1. Davacılar vekili temyiz dilekçesinde özetle; dava konusu taşınmazın değerinin düşük belirlendiğini, taşınmazın bulunduğu bölgede kuru fasulye de yetişmesine rağmen ürünlere dahil edilmediğini, bilirkişi raporunda irtifak hakkı bedelinin çok yüksek hesaplandığını, objektif değer artış oranının düşük alındığını ileri sürerek kararın bozulmasını talep etmiştir.

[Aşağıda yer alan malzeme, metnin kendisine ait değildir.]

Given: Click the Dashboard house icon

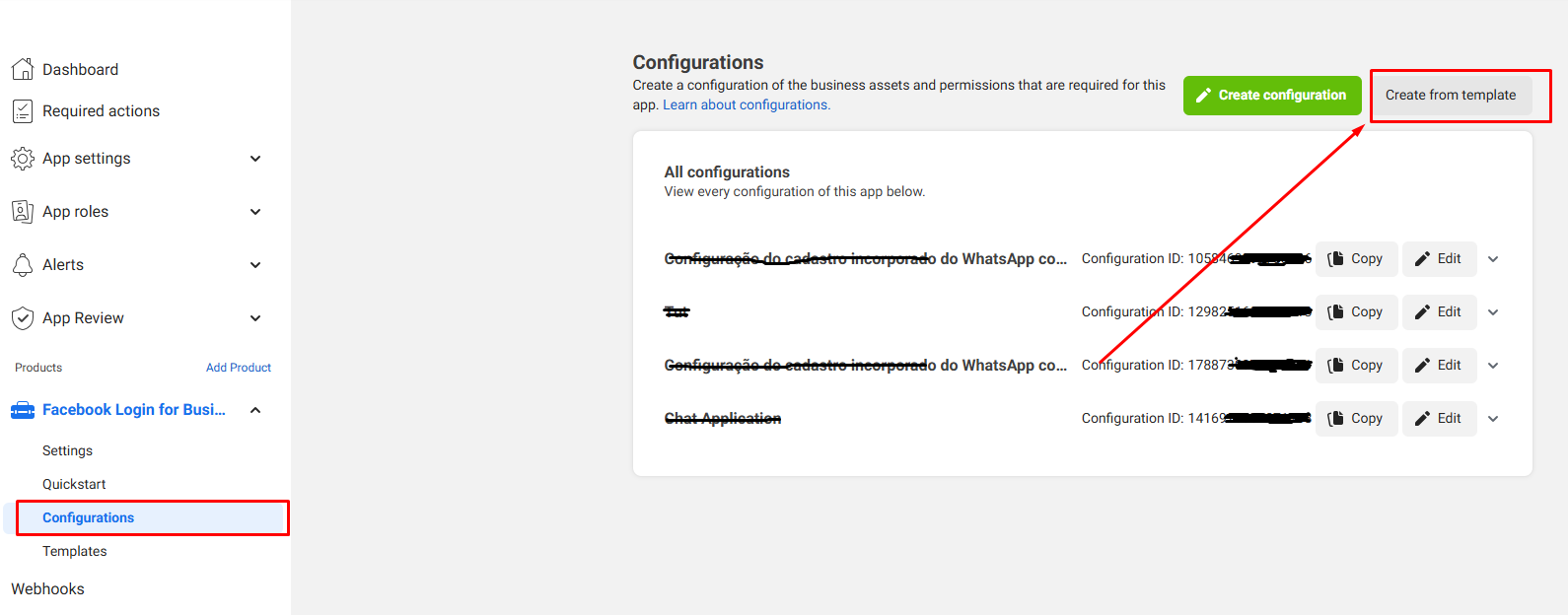Looking at the screenshot, I should click(23, 69).
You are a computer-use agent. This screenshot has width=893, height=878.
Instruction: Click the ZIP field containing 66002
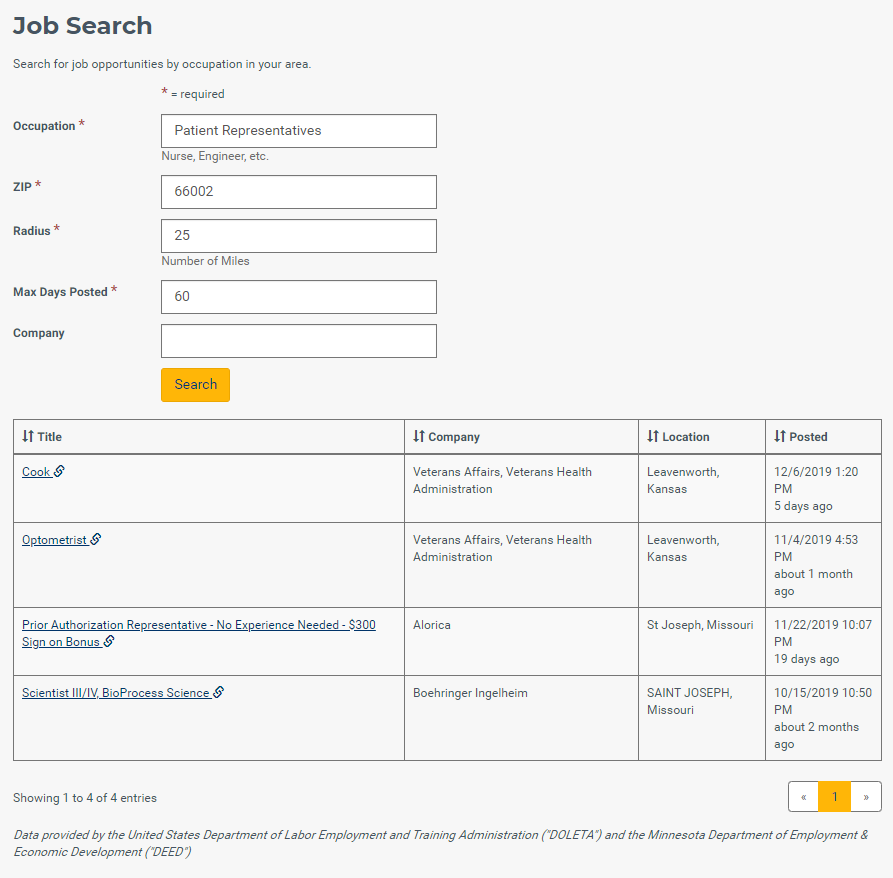coord(299,192)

2. Davalı Hazine vekili temyiz dilekçesinde özetle; davanın kısmen kabulüne karar verilmesi gerekirken davanın kabulü şeklinde hüküm kurulmasının hatalı olduğunu, ayrıca yargılama giderlerinin tamamından davalı Hazinenin sorumlu tutulmasının yerinde olmadığını, özel mülkiyete konu edilemeyecek kamu malı niteliğinde olan yerlerin tapuya bağlanmış olmasının tapu kaydı sahibinin hak sahibi olmasına yol açmayacağından, geçerli ve muteber bir mülkiyet belgesi, tapu kaydı bulunmadığından dolayısıyla Hazinenin tazmin sorumluluğu bulunmadığından davanın reddine karar verilmesi gerektiğini, kapitalizasyon faiz oranının %6 alınması gerektiğini, eski irtifak nedeniyle değer düşüklüğünün hatalı hesaplandığını, objektif değer artış oranı uygulanmasının hatalı olduğunu ileri sürerek kararın bozulmasını talep etmiştir.

C. Gerekçe

1. Uyuşmazlık ve Hukukî Nitelendirme

Uyuşmazlık, ... olarak 4721 sayılı Kanun’un 1007 nci maddesi uyarınca tazminat istemine ilişkindir.

2. İlgili Hukuk

1. 6100 sayılı Hukuk Muhakemeleri Kanunu'nun (6100 sayılı Kanun) 369 uncu maddesinin birinci fıkrası ile 370 ve 371 inci maddeleri.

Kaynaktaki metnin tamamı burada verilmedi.